Start at the first line of the material below and retype each line through the one containing "How to Write", exactly.
__________________________________________________
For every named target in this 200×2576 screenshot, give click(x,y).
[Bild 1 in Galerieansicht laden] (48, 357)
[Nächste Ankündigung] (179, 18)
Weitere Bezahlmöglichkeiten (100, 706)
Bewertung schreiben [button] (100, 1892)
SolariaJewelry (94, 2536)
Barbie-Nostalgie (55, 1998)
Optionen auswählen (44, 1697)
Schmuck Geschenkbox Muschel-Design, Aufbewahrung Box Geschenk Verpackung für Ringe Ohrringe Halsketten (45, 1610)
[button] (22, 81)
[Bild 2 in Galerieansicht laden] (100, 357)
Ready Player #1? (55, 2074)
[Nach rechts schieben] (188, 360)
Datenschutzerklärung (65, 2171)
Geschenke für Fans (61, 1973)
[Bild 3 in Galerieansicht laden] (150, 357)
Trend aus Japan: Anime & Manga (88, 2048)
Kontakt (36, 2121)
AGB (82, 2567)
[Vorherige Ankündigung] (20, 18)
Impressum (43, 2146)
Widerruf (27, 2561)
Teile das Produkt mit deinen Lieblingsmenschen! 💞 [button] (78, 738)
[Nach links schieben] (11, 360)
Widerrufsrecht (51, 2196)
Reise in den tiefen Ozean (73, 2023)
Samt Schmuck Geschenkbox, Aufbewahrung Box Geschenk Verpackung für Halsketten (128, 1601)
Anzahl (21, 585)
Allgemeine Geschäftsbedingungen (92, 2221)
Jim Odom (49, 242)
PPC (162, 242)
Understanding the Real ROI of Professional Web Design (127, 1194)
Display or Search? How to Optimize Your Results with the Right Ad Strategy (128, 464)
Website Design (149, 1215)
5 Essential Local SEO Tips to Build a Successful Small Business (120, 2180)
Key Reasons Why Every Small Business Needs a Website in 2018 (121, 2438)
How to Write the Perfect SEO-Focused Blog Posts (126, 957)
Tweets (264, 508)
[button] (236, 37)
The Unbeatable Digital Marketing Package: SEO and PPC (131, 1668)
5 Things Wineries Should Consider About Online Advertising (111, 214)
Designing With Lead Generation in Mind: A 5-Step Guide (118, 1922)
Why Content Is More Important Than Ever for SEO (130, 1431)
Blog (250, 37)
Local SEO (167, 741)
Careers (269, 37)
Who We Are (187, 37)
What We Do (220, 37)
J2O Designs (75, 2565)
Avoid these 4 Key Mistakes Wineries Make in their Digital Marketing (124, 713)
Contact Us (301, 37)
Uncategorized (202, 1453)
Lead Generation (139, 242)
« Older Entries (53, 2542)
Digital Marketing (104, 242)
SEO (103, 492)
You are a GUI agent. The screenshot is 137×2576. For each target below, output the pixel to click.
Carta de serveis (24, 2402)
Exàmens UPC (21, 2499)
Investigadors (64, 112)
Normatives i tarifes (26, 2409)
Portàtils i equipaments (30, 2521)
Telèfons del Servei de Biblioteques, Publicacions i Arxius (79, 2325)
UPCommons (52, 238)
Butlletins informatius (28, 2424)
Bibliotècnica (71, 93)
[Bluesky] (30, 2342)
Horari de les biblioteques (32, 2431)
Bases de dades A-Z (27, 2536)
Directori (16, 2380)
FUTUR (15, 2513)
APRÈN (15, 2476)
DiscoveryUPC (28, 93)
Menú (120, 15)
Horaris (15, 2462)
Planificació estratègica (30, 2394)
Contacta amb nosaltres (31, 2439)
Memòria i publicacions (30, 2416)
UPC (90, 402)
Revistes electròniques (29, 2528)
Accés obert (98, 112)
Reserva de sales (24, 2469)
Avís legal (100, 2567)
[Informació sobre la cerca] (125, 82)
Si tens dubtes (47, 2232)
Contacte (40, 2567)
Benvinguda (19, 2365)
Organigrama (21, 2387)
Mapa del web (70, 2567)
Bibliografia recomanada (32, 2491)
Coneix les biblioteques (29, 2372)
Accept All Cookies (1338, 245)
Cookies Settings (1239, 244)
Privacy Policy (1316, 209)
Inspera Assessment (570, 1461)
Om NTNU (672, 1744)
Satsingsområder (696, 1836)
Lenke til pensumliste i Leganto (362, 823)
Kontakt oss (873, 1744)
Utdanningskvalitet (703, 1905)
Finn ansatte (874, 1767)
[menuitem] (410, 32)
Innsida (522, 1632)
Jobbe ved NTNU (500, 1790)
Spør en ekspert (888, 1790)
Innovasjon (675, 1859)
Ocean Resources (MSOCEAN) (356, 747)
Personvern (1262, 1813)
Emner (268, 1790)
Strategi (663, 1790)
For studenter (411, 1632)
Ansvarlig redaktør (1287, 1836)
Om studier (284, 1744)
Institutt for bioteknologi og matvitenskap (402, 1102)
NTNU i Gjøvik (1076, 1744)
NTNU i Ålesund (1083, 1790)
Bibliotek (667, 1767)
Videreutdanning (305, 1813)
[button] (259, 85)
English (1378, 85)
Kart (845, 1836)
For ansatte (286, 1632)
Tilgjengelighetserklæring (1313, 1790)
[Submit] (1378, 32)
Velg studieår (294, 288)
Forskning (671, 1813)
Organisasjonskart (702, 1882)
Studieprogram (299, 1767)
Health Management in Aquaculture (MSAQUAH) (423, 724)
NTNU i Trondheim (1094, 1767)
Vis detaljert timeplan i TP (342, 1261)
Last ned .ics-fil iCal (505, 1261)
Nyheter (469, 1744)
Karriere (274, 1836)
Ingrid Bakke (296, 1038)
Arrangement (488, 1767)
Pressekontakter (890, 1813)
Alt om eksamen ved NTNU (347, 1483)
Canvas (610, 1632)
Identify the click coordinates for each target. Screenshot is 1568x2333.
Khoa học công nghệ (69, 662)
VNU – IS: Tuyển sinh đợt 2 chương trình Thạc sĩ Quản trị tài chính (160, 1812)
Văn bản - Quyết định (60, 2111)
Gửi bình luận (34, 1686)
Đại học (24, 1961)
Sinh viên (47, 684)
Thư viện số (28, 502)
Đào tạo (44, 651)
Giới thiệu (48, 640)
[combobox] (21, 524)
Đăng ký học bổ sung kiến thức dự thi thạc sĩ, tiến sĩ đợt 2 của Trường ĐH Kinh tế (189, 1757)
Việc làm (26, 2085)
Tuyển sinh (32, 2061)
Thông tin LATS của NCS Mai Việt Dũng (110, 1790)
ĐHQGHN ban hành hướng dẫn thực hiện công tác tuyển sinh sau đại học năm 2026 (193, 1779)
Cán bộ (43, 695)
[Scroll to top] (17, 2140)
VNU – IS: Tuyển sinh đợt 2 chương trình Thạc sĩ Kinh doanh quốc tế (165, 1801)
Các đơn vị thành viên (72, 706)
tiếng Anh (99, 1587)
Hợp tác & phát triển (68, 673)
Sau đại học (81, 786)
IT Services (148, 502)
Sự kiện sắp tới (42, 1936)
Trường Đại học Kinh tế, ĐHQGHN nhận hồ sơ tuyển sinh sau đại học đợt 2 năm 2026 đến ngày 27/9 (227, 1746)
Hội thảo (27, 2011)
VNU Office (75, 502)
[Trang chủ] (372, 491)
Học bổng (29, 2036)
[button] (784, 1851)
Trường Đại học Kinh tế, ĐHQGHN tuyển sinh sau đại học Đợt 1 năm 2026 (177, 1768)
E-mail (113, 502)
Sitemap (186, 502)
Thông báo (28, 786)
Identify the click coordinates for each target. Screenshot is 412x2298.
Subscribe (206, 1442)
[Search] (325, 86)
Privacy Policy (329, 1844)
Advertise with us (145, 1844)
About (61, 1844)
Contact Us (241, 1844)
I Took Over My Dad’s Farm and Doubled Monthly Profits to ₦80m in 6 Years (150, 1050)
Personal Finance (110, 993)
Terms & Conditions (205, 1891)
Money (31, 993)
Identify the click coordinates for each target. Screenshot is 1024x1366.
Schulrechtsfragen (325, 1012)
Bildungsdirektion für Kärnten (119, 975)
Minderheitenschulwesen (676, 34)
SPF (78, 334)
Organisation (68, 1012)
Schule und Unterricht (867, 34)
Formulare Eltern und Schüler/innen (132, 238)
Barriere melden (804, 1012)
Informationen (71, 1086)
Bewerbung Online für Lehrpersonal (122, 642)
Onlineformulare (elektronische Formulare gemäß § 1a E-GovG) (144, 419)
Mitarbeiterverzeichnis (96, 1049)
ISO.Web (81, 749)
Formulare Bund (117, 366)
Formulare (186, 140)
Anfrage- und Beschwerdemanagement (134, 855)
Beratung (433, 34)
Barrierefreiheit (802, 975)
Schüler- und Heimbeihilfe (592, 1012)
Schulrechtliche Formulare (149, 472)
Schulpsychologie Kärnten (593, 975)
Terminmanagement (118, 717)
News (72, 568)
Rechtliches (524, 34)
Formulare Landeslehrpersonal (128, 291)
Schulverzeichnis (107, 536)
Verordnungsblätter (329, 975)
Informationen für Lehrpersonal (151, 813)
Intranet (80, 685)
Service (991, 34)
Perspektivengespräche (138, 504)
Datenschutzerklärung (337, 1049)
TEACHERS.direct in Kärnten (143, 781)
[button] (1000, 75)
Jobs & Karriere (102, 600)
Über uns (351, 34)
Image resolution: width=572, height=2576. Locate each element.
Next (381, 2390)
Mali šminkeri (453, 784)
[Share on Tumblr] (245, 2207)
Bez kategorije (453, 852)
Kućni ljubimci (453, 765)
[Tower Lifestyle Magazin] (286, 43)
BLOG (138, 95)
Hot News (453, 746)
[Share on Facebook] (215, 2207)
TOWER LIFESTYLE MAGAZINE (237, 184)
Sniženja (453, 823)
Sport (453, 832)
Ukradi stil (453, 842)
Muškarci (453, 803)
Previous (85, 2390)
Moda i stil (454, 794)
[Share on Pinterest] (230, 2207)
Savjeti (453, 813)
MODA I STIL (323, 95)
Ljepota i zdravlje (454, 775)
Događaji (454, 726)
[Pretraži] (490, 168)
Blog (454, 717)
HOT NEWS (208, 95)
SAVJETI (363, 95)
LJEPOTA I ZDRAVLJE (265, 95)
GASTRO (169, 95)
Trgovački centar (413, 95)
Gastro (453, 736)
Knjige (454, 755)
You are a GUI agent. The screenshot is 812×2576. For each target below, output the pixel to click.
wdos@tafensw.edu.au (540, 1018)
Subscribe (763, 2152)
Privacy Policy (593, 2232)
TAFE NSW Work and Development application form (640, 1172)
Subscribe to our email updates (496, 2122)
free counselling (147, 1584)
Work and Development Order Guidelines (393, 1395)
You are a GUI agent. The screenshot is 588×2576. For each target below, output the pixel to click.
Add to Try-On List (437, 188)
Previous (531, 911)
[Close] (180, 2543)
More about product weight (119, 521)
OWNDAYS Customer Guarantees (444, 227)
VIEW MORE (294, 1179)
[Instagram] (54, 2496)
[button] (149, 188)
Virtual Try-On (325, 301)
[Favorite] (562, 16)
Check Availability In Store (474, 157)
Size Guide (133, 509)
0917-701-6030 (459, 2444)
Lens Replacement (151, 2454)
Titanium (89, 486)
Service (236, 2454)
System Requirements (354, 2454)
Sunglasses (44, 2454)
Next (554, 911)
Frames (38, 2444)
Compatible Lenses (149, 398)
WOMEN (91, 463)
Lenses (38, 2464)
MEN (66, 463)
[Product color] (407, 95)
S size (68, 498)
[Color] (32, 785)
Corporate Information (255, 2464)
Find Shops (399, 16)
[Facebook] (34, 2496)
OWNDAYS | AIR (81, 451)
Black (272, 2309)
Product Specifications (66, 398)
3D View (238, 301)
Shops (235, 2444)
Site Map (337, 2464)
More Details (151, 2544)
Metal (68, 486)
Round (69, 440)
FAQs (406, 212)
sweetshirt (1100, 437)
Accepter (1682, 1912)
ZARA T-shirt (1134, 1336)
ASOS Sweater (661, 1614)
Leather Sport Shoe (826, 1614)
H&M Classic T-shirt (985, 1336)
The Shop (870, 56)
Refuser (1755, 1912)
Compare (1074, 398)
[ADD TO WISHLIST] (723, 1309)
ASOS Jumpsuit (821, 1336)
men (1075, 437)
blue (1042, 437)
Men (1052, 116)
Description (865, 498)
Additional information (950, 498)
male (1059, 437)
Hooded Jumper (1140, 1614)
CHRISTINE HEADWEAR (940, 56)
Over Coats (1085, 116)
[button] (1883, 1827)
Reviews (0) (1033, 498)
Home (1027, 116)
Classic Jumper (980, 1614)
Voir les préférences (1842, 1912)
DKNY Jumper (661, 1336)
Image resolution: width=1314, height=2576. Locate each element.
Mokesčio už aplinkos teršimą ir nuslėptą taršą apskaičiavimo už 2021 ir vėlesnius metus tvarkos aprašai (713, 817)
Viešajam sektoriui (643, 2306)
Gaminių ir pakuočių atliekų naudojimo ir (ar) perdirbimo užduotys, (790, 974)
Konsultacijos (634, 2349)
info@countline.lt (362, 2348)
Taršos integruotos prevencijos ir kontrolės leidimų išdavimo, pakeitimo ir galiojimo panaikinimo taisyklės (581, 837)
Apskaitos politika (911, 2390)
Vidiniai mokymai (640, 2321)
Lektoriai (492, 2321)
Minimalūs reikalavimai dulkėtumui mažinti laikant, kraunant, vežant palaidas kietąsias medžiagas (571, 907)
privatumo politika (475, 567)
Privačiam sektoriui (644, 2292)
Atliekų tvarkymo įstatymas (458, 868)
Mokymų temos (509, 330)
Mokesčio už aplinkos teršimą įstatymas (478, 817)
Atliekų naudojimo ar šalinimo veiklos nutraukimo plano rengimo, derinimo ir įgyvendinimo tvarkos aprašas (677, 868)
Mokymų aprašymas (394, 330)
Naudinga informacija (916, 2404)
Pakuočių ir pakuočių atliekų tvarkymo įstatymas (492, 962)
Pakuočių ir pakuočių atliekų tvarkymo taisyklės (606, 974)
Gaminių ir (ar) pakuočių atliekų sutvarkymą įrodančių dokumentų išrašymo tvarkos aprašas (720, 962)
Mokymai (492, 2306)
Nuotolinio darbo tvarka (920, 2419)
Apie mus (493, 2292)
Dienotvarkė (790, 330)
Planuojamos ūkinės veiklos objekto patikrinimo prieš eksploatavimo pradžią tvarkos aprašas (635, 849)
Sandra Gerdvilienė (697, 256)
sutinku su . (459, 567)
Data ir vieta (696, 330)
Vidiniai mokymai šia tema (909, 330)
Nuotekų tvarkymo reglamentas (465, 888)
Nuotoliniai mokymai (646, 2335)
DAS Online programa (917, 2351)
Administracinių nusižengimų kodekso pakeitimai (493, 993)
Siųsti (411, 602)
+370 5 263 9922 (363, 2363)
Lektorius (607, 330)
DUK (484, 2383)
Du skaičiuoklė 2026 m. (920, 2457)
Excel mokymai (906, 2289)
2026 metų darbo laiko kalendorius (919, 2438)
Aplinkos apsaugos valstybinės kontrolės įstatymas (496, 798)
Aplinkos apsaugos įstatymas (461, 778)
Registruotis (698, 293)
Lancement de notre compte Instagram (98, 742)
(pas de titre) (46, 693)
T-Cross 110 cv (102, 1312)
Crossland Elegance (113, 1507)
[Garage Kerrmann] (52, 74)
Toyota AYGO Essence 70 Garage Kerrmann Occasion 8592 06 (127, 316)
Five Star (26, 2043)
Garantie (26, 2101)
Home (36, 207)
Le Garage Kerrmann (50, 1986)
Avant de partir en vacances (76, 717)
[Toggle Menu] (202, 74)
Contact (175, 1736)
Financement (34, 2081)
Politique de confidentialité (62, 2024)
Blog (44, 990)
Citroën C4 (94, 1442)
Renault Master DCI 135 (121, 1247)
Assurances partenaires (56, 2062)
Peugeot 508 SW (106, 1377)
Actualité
__________________________________________________
**Problem solution**
For every named target in this 200×2576 screenshot, give click(x,y).
[Bild 1 in Galerieansicht laden] (48, 357)
[Nächste Ankündigung] (179, 18)
Weitere Bezahlmöglichkeiten (100, 706)
Bewertung schreiben [button] (100, 1892)
SolariaJewelry (94, 2536)
Barbie-Nostalgie (55, 1998)
Optionen auswählen (44, 1697)
Schmuck Geschenkbox Muschel-Design, Aufbewahrung Box Geschenk Verpackung für Ringe Ohrringe Halsketten (45, 1610)
[button] (22, 81)
[Bild 2 in Galerieansicht laden] (100, 357)
Ready Player #1? (55, 2074)
[Nach rechts schieben] (188, 360)
Datenschutzerklärung (65, 2171)
Geschenke für Fans (61, 1973)
[Bild 3 in Galerieansicht laden] (150, 357)
Trend aus Japan: Anime & Manga (88, 2048)
Kontakt (36, 2121)
AGB (82, 2567)
[Vorherige Ankündigung] (20, 18)
Impressum (43, 2146)
Widerruf (27, 2561)
Teile das Produkt mit deinen Lieblingsmenschen! 💞 [button] (78, 738)
[Nach links schieben] (11, 360)
Widerrufsrecht (51, 2196)
Reise in den tiefen Ozean (73, 2023)
Samt Schmuck Geschenkbox, Aufbewahrung Box Geschenk Verpackung für Halsketten (128, 1601)
Anzahl (21, 585)
Allgemeine Geschäftsbedingungen (92, 2221)
Jim Odom (49, 242)
PPC (162, 242)
Understanding the Real ROI of Professional Web Design (127, 1194)
Display or Search? How to Optimize Your Results with the Right Ad Strategy (128, 464)
Website Design (149, 1215)
5 Essential Local SEO Tips to Build a Successful Small Business (120, 2180)
Key Reasons Why Every Small Business Needs a Website in 2018 (121, 2438)
How to Write the Perfect SEO-Focused Blog Posts (126, 957)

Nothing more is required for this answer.